Angesichts der bereits aus diesen Gründen unzulässigen Antragsstellung bedarf es keiner Entscheidung, ob dem Antragsteller eine Antragsbefugnis im Hinblick darauf zukommt, dass § 26a ThürSARS-CoV-2-IfS-MaßnVO lediglich eine Ermächtigung für den zuständigen Minister enthält, Anordnungen für den Schulbetrieb zu erlassen; die Verordnung enthält diese Anordnungen nicht selbst. Es kann auch dahin stehen, ob nach den zwischenzeitlichen Äußerungen und Erlassen des Thüringer Ministers für Bildung, Jugend und Sport dem Antrag im Eilverfahren das Rechtsschutzbedürfnis fehlt.

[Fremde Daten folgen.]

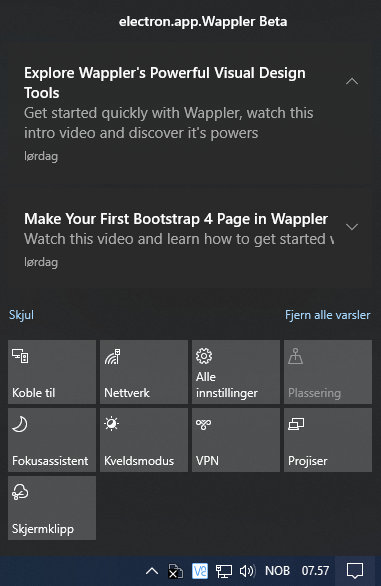Toggle Fokusassistent moon tile
Viewport: 381px width, 586px height.
52,440
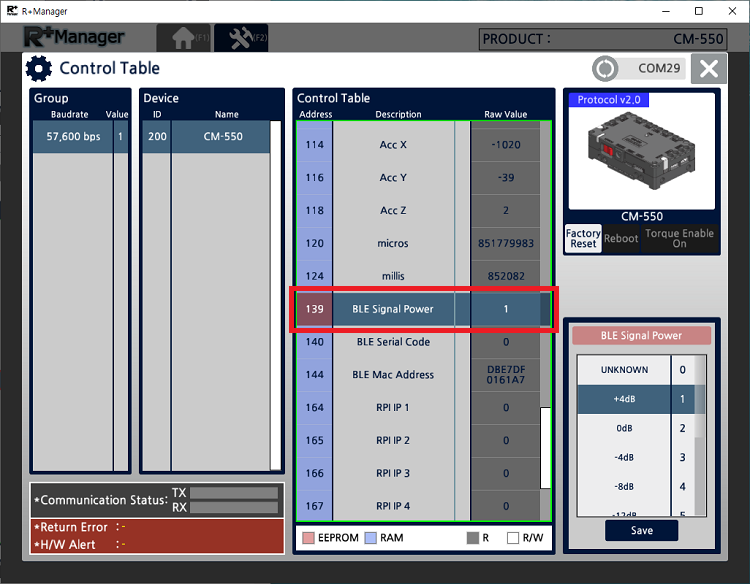The image size is (750, 584).
Task: Select the 0dB signal power option
Action: coord(624,428)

Es bedarf im vorliegenden Verfahren ebenfalls keiner Klärung, ob der Antragsteller einen individuellen Anspruch auf schulischen Präsenzunterricht gegebenenfalls im Wege einer verwaltungsgerichtlichen Klage geltend machen kann.
Die Kostenentscheidung folgt aus § 154 Abs. 1 VwGO.
Die Streitwertfestsetzung folgt aus §§ 63 Abs. 2 Satz 1, 53 Abs. 2 Nr. 2, 52 Abs. 2 GKG. Eine Reduzierung des Wertes auf die Hälfte, wie es der üblichen Praxis in Eilverfahren entspricht, war hier wegen der weitgehenden Vorwegnahme der Hauptsache nicht vorzunehmen.
Hinweis:Dieser Beschluss ist unanfechtbar (§ 152 Abs. 1 VwGO, § 68 Abs. 1 Satz 5 i. V. m. § 66 Abs. 3 Satz 3 GKG).